The Bolton Journal reported that “the multitude far exceeded what had been anticipated … the road was literally a sea of faces and the multitude comprised thousands of persons of all ages and descriptions”. During that fervid September, there were three weekend marches and one on a Wednesday, the only day shopworkers were free to join. There was a further march on Christmas Day.
Despite the numerical success of the popular uprising, Ainsworth had writs issued against Shufflebotham, Partington and others. The marches were stopped while the case was heard in court. The colonel won, leaving the marchers to bear the costs. The tail of the trial was long: though locals were able to use the path from the 1930s, it wasn’t until 1996 that public access was formally secured.

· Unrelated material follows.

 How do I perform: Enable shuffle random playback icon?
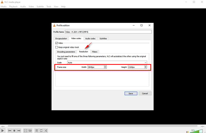[46, 131]
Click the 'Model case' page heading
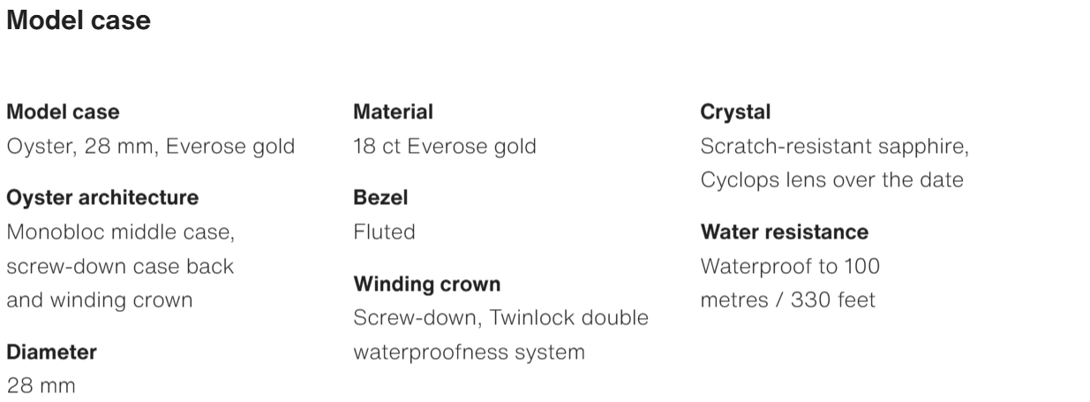 tap(79, 21)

The massed march (the walkers wouldn’t have thought of it as a “trespass”) of 1896 has never been accorded anything like the attention given to the 1932 march up Kinder Scout, led by Manchester communist Benny Rothman, which is usually credited with leading to the creation of the UK’s national parks.

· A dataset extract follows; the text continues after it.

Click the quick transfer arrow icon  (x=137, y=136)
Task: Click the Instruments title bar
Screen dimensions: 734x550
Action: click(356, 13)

“Although the march was a massive event, it was very local, only involving people who lived within two or three miles,” says Bolton-based historian and author Paul Salveson, an expert on the Winter Hill events. “That, and the fact they lost the case, might explain why it’s not better known, though it did lead to greater awareness about rights of way in the Bolton area. The first world war led to the slaughter of many of the participants and brought the curtain down on so many working-class activities. When I met Benny [Rothman] for the Kinder Scout 50th anniversary in 1982 he had never heard of Winter Hill.”
View of landscape around Rivington Pike. Photograph: Alamy
Paul has written a book about the march and was involved in commissioning a play for the first commemoration, back in 1982. His most recent publication, Moorlands, Memories and Reflections, celebrates the countryside writing of dialect writer and radical thinker Allen Clarke, who wrote about the march and penned the stirring song about the Winter Hill protest, Will Yo’ Come O’ Sunday Mornin’?

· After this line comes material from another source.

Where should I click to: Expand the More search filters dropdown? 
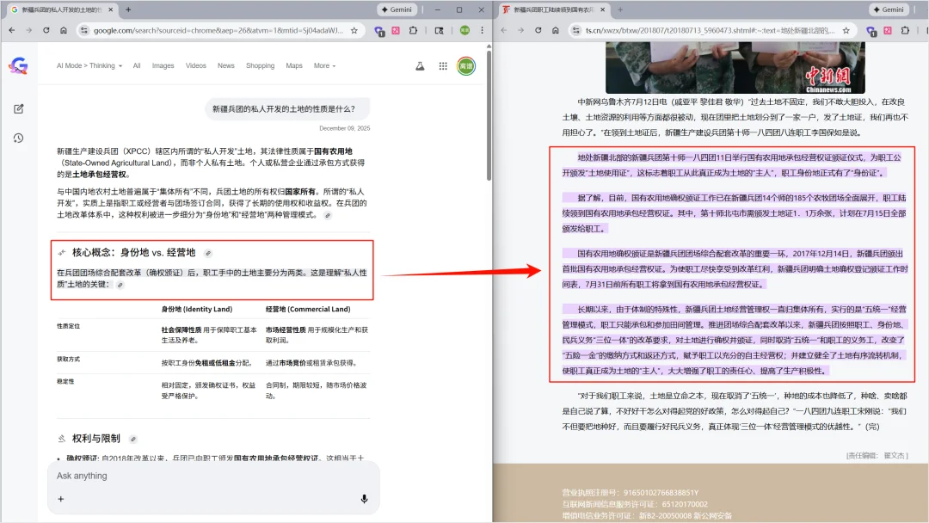(x=325, y=65)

A memorial stone to the marchers stands on Coalpit Lane. But, unless you go looking for it, you could walk for miles around without seeing any record of the historic clash. Just as most drivers ignore Winter Hill, so many walkers miss the glorious story of their recreational space.
This year – the 125th anniversary of the march – things might at last be about to change. Bolton Socialist Club, the Ramblers, the Woodland Trust, housing association charity Bolton at Home and other community organisations and unions have joined forces for a commemorative march along the original route for the weekend of 6 September. Folk singer Johnny Campbell is releasing a single for the occasion. There’s even talk of a new memorial, to be built by a local quarrying company.
“The events of 1896 showed how important the countryside was to working-class people in the north,” says Salveson. “It still is. This year’s celebration of those momentous events 125 years ago isn’t just a reminder of Britain’s biggest-ever rights of way demonstration. It’s intended to be a rallying call that the countryside is still under threat, with rights of way being eroded and inappropriate development threatening the landscape.”